▸ Problem statement
Present every line of the listing below as a numbered list, leaving out blank lines and pictures.

-- BEGIN --

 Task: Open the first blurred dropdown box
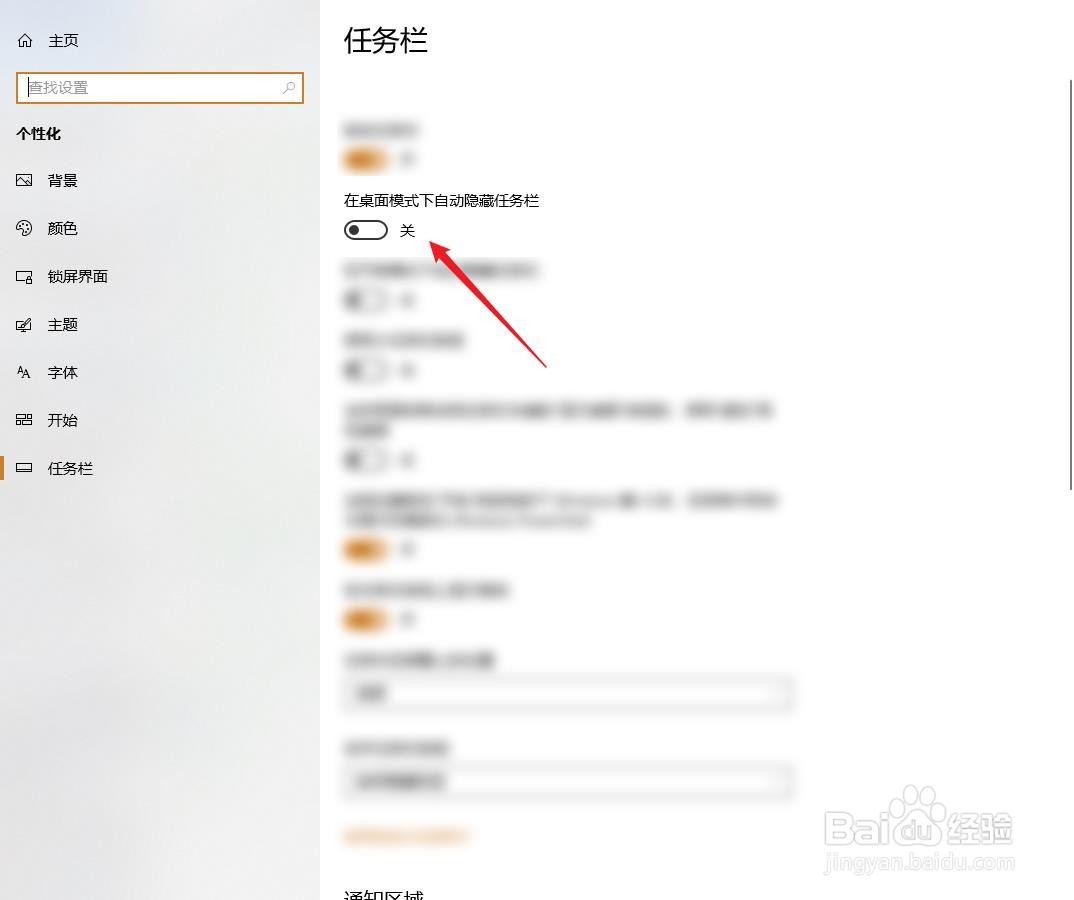click(x=568, y=694)
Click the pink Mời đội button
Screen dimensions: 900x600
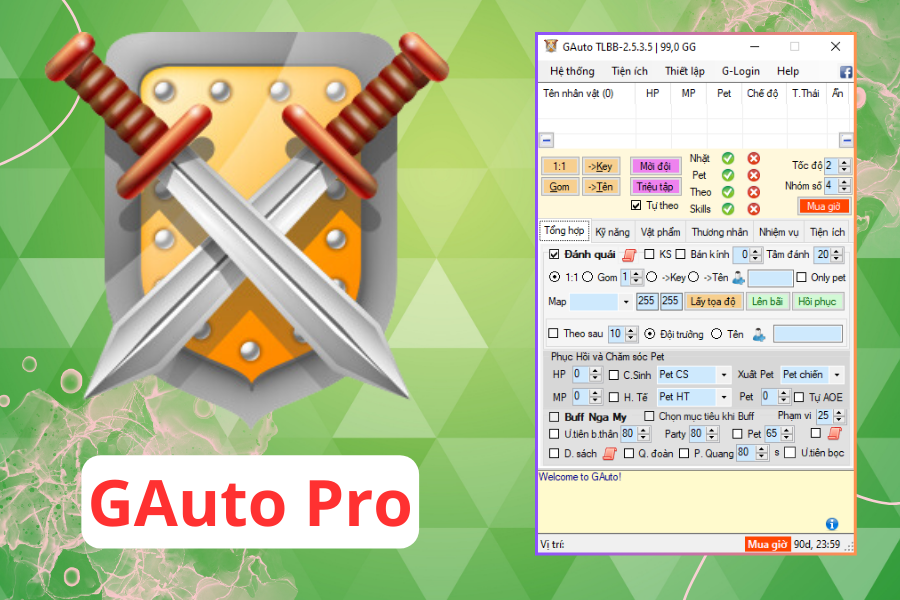[x=655, y=166]
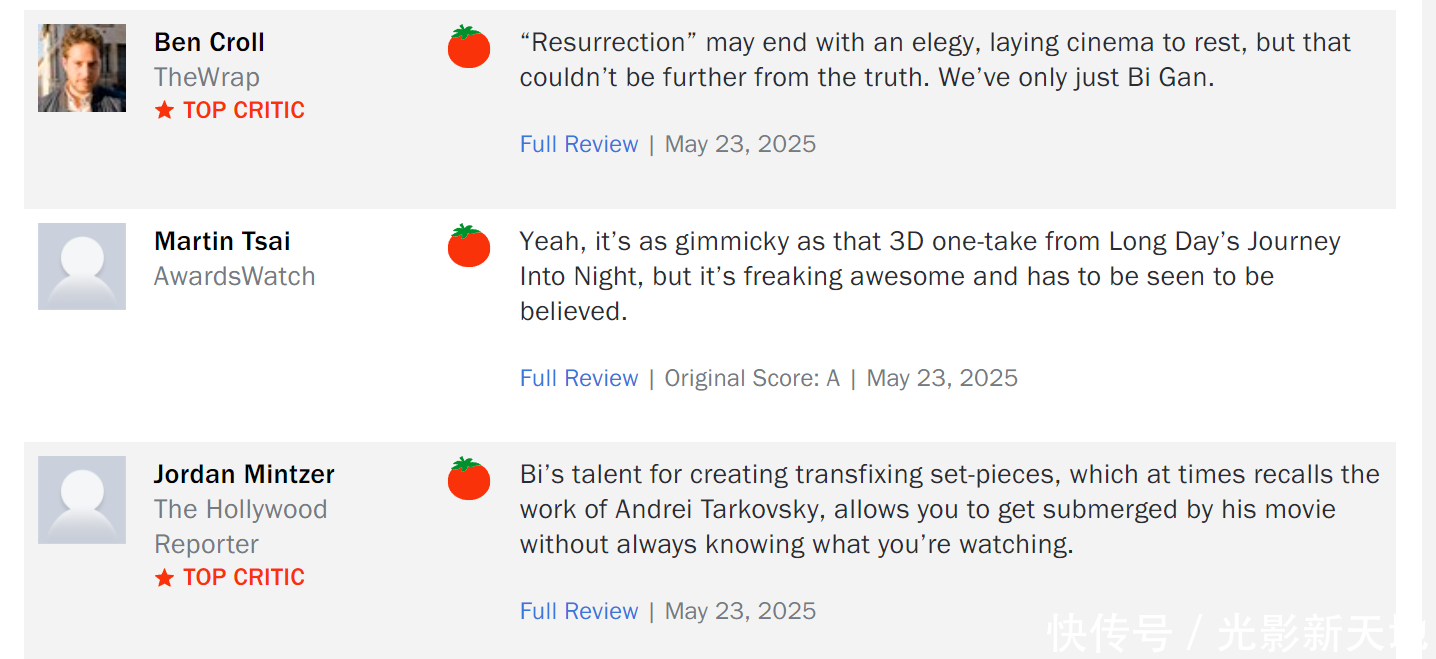Click the fresh tomato icon beside Ben Croll's review
This screenshot has width=1436, height=659.
[468, 47]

-- END --

▸ Answer to the problem
1.  Task: Open the first blurred dropdown box
2. click(x=568, y=694)
3. Click the pink Mời đội button
4. Screen dimensions: 900x600
5. [x=655, y=166]
6. Click the fresh tomato icon beside Ben Croll's review
7. This screenshot has width=1436, height=659.
8. [468, 47]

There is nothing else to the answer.